(ACTION ITEM):
The finished copy must match the records exactly, except that it contains no pictures.

<<<<

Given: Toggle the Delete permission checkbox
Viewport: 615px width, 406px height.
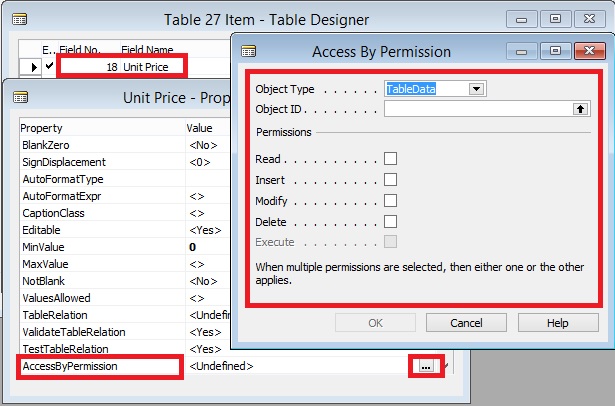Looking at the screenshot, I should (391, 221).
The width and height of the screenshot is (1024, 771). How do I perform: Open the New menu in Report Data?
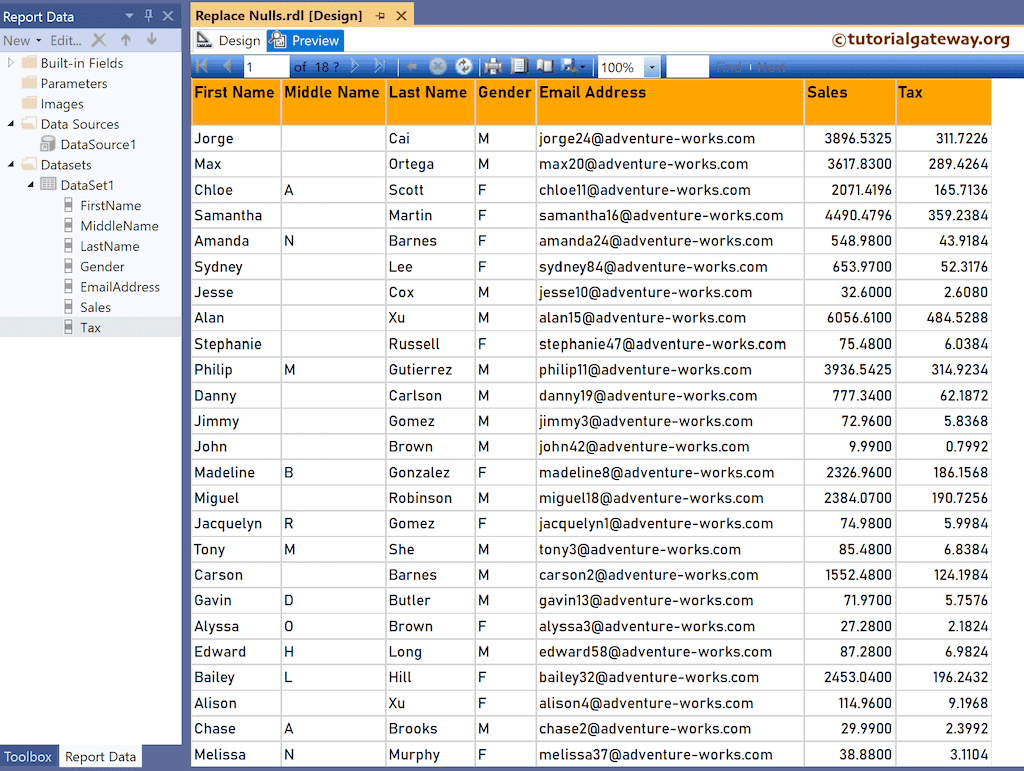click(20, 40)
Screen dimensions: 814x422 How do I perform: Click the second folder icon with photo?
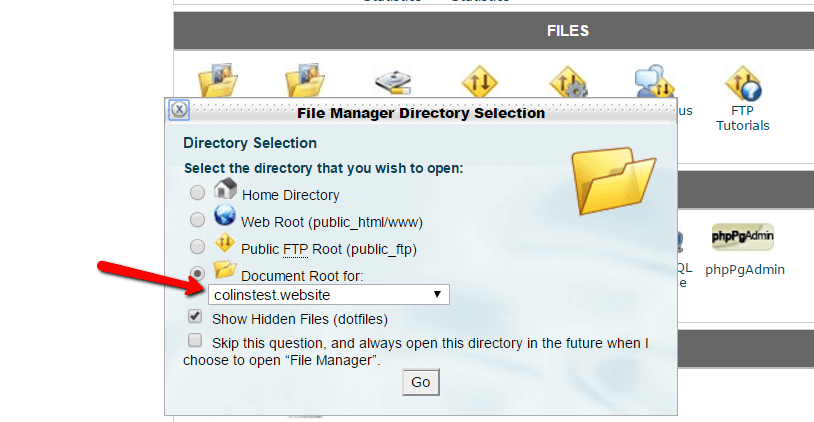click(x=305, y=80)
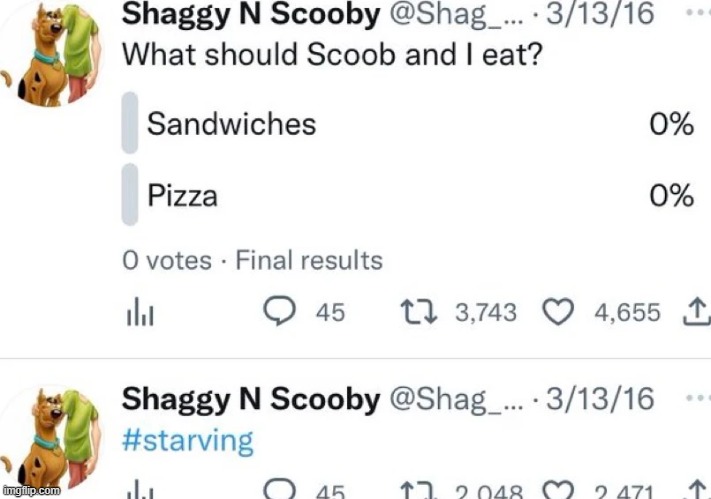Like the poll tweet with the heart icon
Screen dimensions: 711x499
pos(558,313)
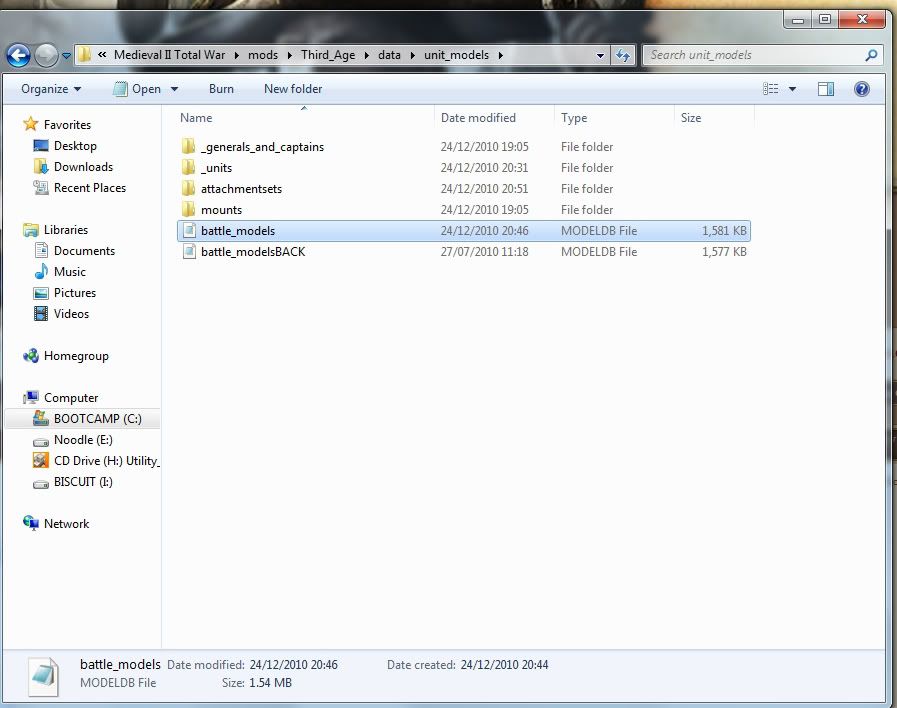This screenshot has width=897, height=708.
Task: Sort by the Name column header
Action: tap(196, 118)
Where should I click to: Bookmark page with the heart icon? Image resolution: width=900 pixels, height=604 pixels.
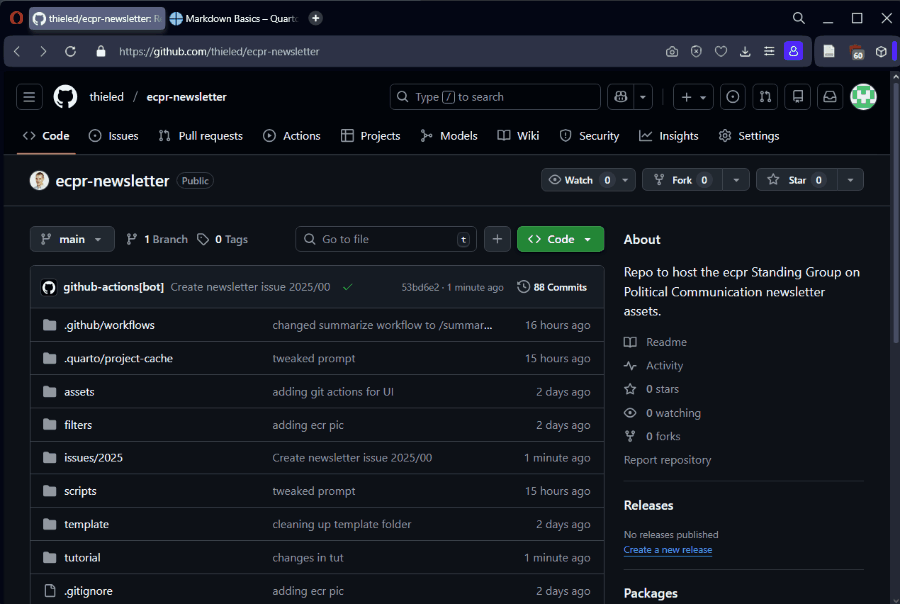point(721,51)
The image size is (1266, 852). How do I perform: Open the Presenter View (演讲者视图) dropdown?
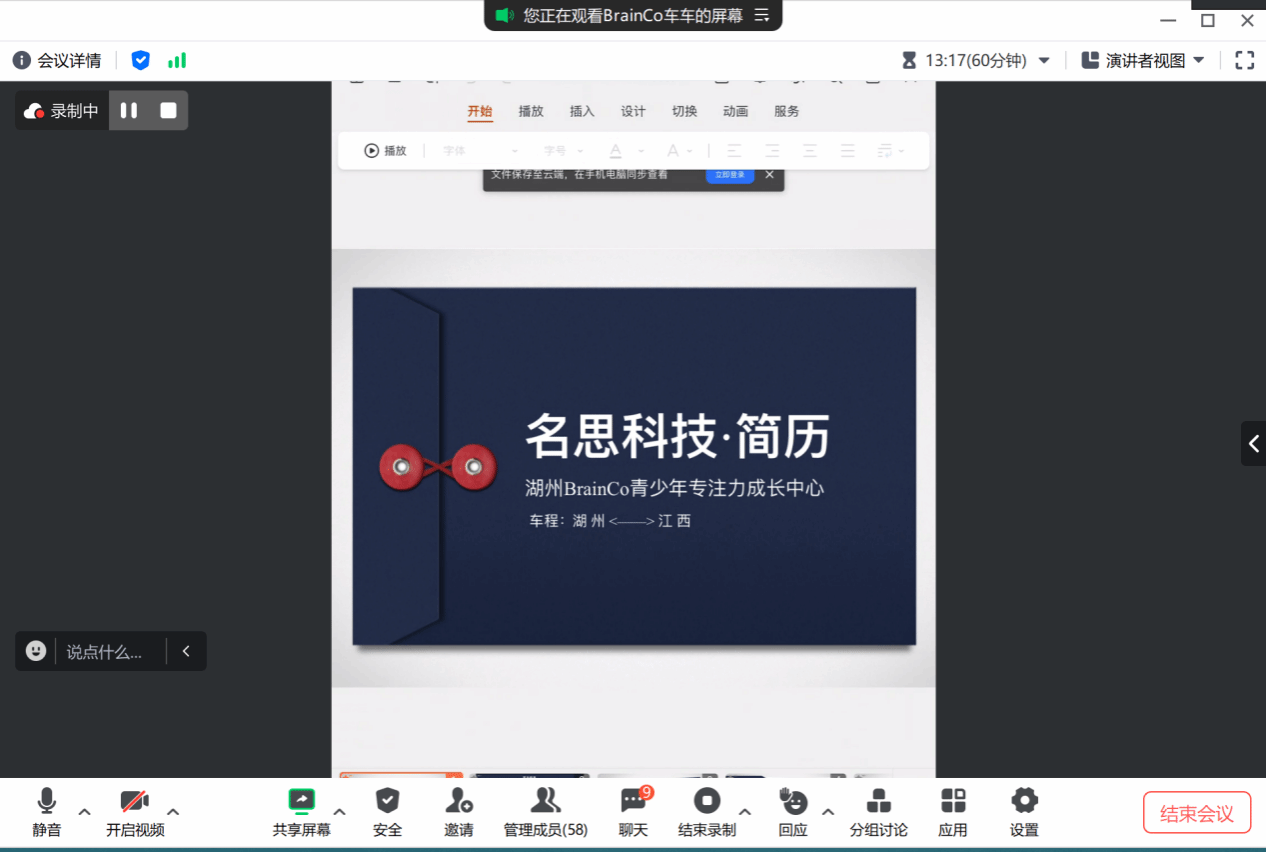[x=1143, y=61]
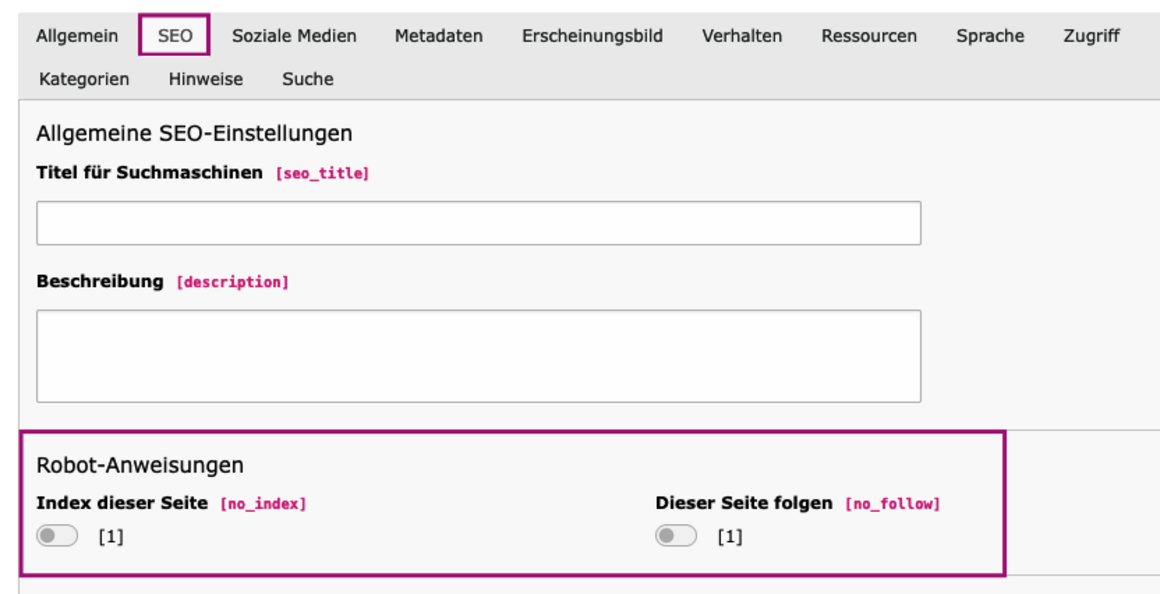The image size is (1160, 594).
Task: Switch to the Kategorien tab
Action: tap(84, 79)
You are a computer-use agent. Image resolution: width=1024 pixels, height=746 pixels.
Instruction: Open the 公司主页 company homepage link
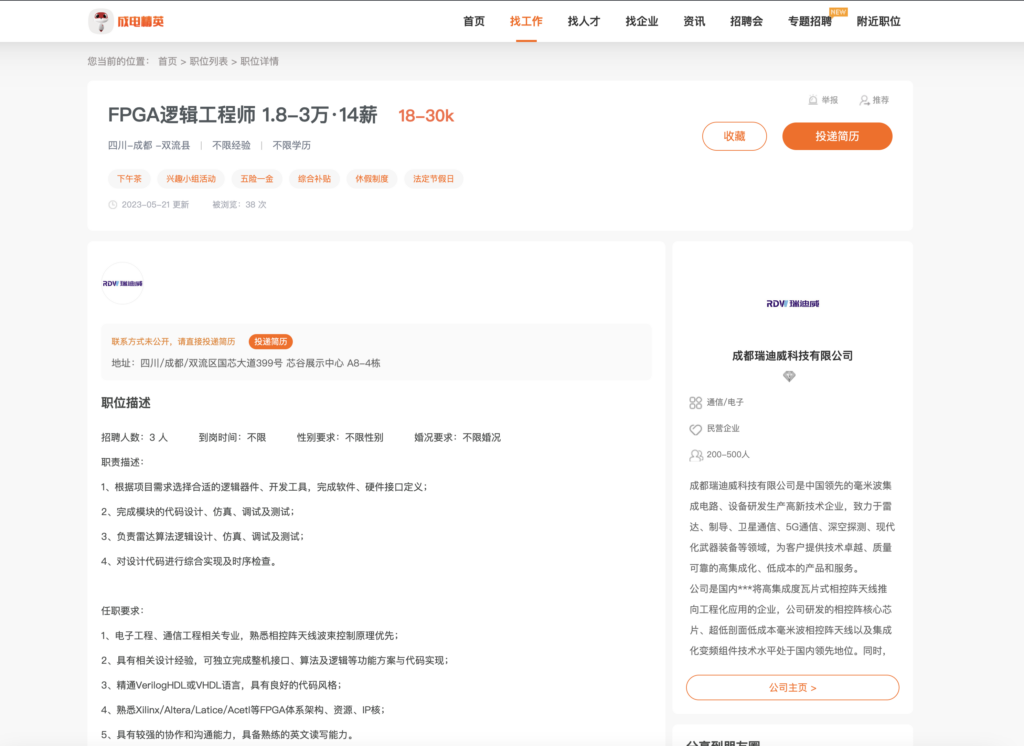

>>>>

(TASK RESULT):
Given: Toggle the Delete permission checkbox
Viewport: 615px width, 406px height.
Looking at the screenshot, I should (391, 221).
The width and height of the screenshot is (1024, 771). How do I perform: Open the New menu in Report Data?
click(20, 40)
Screen dimensions: 814x422 How do I perform: Click the second folder icon with photo?
click(x=305, y=80)
Like the poll tweet with the heart icon
Screen dimensions: 711x499
pos(558,313)
This screenshot has width=897, height=708.
Task: Sort by the Name column header
Action: tap(196, 118)
Where should I click to: Bookmark page with the heart icon? Image resolution: width=900 pixels, height=604 pixels.
point(721,51)
The image size is (1266, 852). How do I perform: Open the Presenter View (演讲者视图) dropdown?
[x=1143, y=61]
The image size is (1160, 594).
Task: Switch to the Kategorien tab
Action: tap(84, 79)
You are a computer-use agent. Image resolution: width=1024 pixels, height=746 pixels.
Instruction: Open the 公司主页 company homepage link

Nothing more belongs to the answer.